当院にはNPO法人オーソティックソサエティーのフットケアトレーナー有資格者がおり、インソール作成に携わっております。
インソールとは、シューズの中のひとつのパーツであり、インソールの調整により、足下起因のバランスを整えることができ、動的バランスを調整するインソールは微調整が可能です。
しかしながら、サイズの合っていないシューズや軟らかいスリッパなどに作成することはできず、シューズありきで効果を発揮することができる調整具です。バランス調整することができても、万能で全ての症状を緩和できるものではないことをご理解下さい。

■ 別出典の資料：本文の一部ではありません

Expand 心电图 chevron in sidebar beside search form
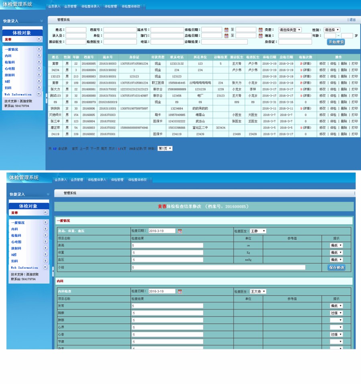 [x=39, y=68]
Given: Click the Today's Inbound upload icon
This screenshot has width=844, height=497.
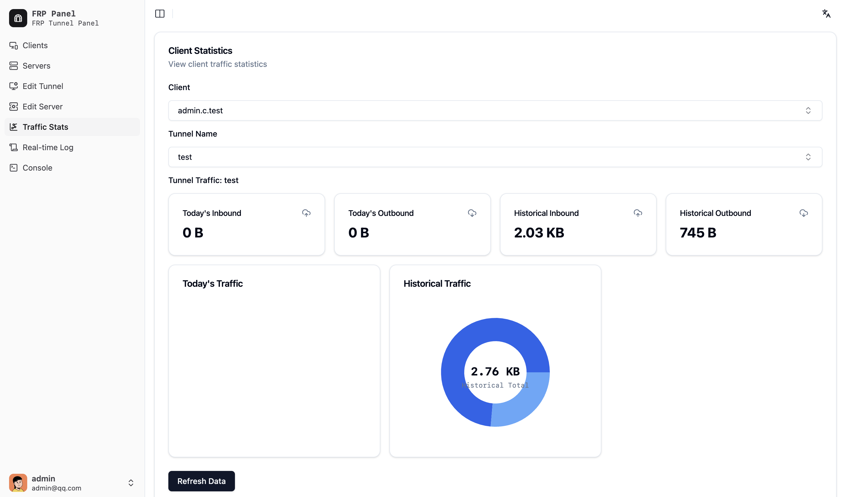Looking at the screenshot, I should pyautogui.click(x=306, y=213).
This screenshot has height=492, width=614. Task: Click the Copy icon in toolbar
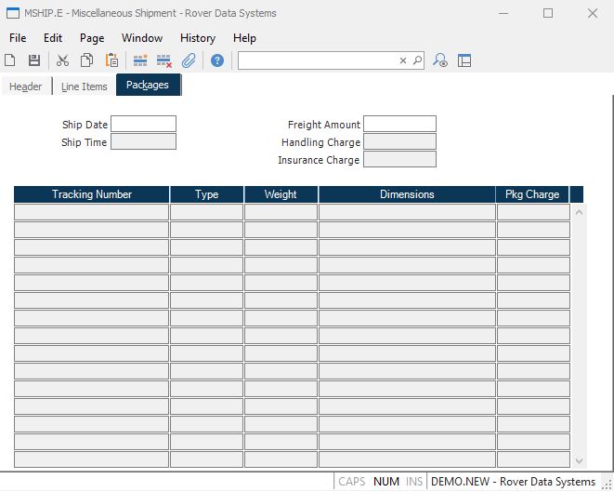[86, 60]
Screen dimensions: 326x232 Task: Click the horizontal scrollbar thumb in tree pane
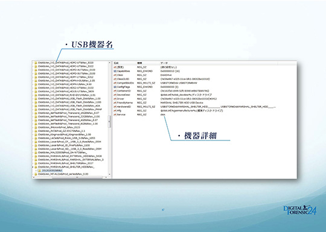click(77, 177)
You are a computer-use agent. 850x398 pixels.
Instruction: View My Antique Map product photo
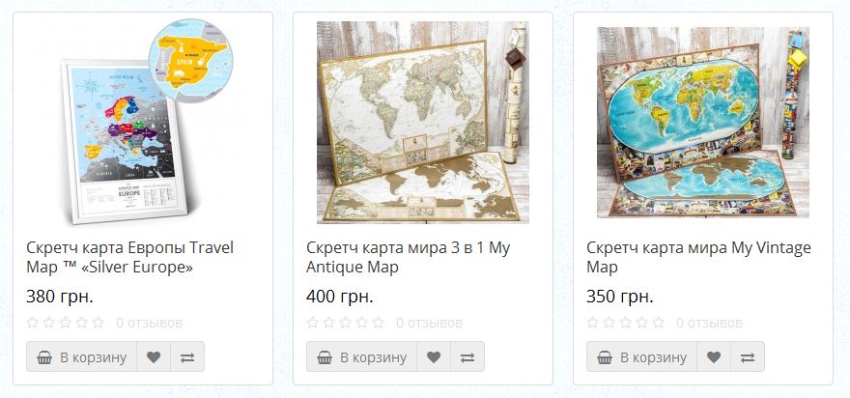423,123
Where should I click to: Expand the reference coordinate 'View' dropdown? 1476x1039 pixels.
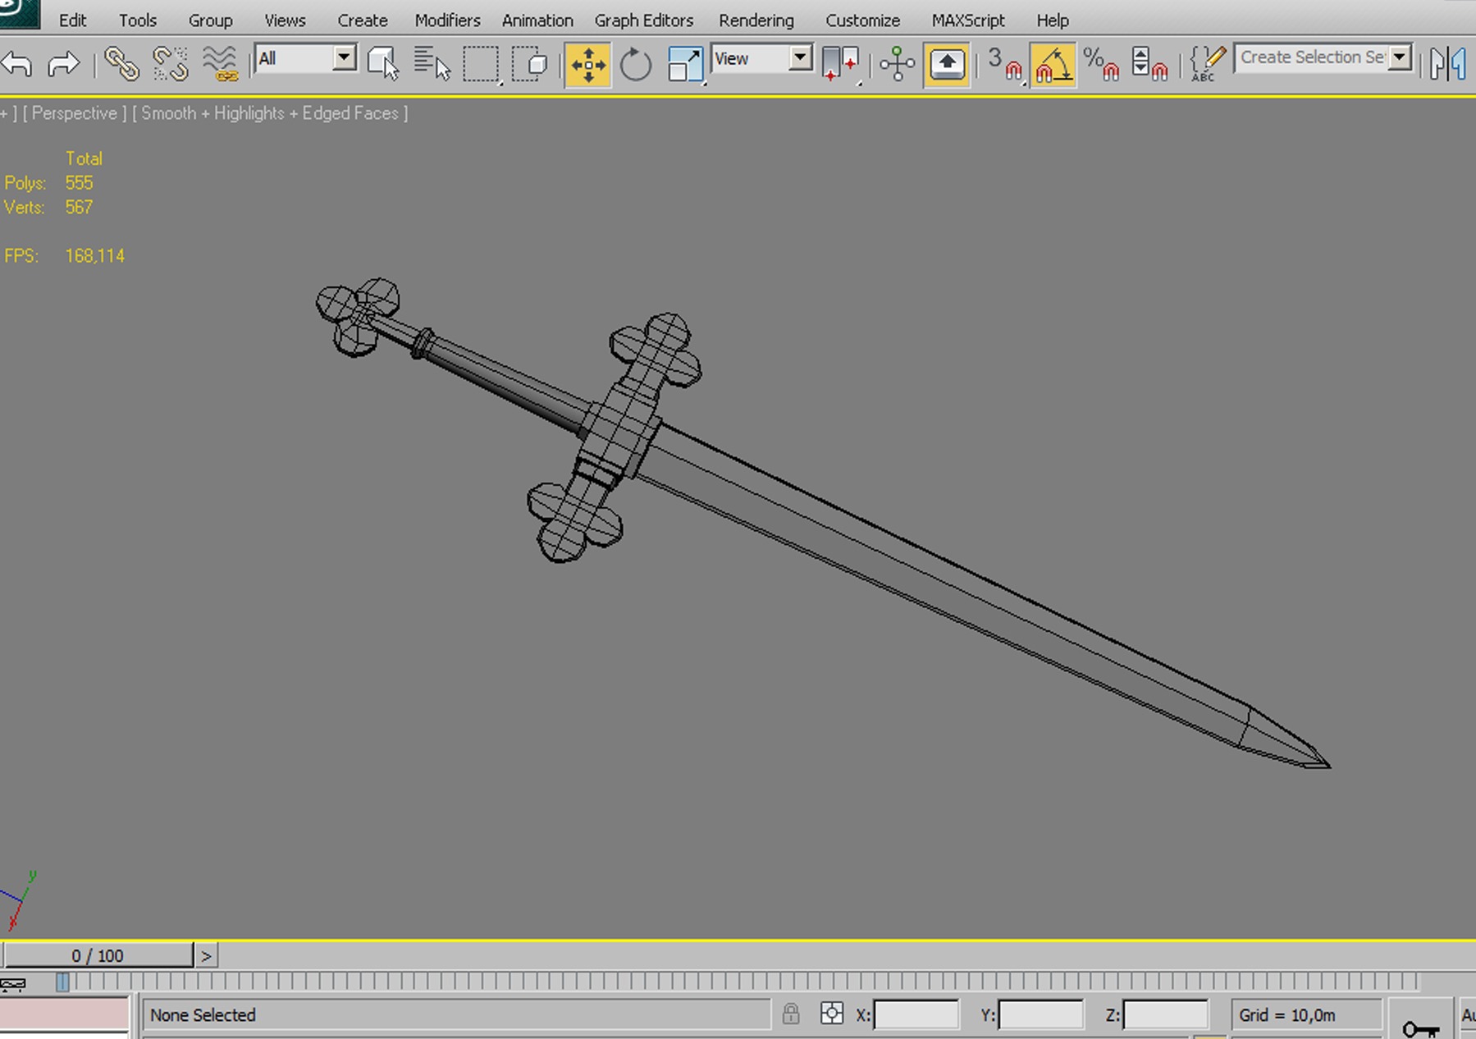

インソールを使用して半年が経過した結果、足趾は伸びるようになり、横幅、周径は減少しました。両足共に母趾よりも示趾が長くなりました。エジプト型→ギリシャ型への変化がみられ、むくみが改善、骨の配列が変化したことが考えられます。
成人すると足の長さや横幅は変化がないと思われるかもしれませんが、骨配列が変化し、軟部組織粘弾性変化、循環変化がみられることで足の形状、サイズが変化します。それはご使用される履きものの環境によって良い方向にも、悪い方向にも進行する可能性があります。

リハビリテーション室の感染対策ポリシーについて

整形外科リハビリテーション室では、当院をご利用される患者様が安心して治療をお受けできるように、感染防止対策に力を入れております。

患者様のマスク着用のお願い

リハビリテーション治療・訓練をお受けになる患者様は訓練室などで、他患者様と接触される機会もあるため、飛沫感染予防のためマスクの着用をお願いしております。

手洗い、手指消毒

リハビリテーションスタッフは、患者様のお身体に触れる機会も多く、様々な場所に接触する機会が多いため、患者様の治療・訓練前後に手洗い、手指消毒を徹底しております。

訓練室内の換気

訓練室は、人が密になりやすい環境であるため、できる限りの換気を行うようにしております。

プラットフォーム(訓練ベッド)距離感

訓練室内にあるプラットフォーム(治療用ベッド)は、可能な限り患者様同士のソーシャルディスタンスを意識し、距離間を保つようにしております。

使用したプラットフォーム(訓練ベッド)、器具の清潔

患者様がご使用した器具、接触した箇所などは、次の患者様がご使用になる前に毎回、アルコール、次亜塩素酸ナトリウム溶液(希釈液)を⽤いて消毒しております。

口腔内ケアでの感染防止

一般的にウイルス量が多いのは鼻腔・咽頭(上気道)と言われています。上気道粘膜と接触を伴う口腔ケアや嚥下訓練は、感染リスクの高い行為のため、口腔ケア等を行う際は十分に予防対策をして取り組んでいます。